*WORK INSTRUCTION*.
Your output should be the entries below, from the first line up to and including the line with "Task: Click the orange search", reproduced exactly and with no other lines.

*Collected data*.
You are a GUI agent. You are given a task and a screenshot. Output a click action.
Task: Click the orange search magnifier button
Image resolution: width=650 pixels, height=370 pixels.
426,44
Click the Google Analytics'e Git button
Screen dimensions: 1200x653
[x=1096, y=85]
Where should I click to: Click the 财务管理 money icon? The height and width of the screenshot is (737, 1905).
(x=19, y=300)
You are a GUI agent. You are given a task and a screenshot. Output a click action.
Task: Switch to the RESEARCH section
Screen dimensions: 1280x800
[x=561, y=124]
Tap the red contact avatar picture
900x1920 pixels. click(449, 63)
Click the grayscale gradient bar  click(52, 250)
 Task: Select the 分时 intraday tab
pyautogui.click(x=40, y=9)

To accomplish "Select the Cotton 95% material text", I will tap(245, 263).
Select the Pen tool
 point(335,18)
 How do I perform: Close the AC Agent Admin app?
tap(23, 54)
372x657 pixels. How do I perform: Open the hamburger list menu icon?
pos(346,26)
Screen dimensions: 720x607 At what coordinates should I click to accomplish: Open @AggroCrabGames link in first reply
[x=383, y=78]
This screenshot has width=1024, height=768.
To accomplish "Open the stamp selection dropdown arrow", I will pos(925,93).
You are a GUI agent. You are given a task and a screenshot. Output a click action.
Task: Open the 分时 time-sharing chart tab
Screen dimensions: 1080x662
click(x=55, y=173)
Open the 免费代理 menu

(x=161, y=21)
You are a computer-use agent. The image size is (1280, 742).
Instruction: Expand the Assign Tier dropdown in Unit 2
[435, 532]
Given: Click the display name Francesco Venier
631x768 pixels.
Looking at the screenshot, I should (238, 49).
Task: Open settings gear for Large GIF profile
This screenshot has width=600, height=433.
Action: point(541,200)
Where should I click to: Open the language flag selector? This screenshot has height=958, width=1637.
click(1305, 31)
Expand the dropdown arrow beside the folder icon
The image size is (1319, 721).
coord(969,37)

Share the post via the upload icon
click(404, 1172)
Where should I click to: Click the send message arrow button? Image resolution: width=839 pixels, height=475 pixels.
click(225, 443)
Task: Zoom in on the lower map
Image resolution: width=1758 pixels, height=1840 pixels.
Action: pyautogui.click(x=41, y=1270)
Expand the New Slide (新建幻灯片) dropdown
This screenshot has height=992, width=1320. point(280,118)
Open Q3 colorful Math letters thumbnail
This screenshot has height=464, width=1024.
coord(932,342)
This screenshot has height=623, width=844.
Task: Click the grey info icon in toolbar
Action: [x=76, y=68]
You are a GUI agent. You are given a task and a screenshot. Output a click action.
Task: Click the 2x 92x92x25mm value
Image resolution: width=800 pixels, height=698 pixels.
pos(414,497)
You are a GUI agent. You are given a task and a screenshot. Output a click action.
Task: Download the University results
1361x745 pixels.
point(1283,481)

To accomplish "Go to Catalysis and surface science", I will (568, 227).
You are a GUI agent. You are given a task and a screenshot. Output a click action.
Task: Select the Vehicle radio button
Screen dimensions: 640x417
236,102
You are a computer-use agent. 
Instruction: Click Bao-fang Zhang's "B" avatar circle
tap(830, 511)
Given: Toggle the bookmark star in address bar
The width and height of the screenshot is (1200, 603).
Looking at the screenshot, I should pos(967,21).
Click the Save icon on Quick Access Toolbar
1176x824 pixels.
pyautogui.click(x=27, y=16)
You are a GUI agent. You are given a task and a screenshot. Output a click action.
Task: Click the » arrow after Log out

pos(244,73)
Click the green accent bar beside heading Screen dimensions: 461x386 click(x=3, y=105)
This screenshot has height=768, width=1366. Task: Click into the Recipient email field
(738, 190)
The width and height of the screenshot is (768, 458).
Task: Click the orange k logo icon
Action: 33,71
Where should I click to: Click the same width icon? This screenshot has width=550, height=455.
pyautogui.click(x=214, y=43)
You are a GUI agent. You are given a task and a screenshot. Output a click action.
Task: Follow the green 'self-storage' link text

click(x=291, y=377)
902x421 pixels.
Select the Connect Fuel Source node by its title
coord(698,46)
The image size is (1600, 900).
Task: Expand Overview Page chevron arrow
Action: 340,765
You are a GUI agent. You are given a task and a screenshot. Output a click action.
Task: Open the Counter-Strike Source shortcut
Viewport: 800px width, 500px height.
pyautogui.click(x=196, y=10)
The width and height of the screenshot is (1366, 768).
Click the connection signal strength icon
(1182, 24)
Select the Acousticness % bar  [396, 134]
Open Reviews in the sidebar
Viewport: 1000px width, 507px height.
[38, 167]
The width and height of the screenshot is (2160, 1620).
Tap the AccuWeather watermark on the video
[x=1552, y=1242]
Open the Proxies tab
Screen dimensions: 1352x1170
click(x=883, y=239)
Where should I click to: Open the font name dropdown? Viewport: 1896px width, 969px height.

*ANSWER TO THIS EXERCISE*.
You are a GUI agent. You are given a task and a screenshot. Output a click action.
Task: Click the orange search magnifier button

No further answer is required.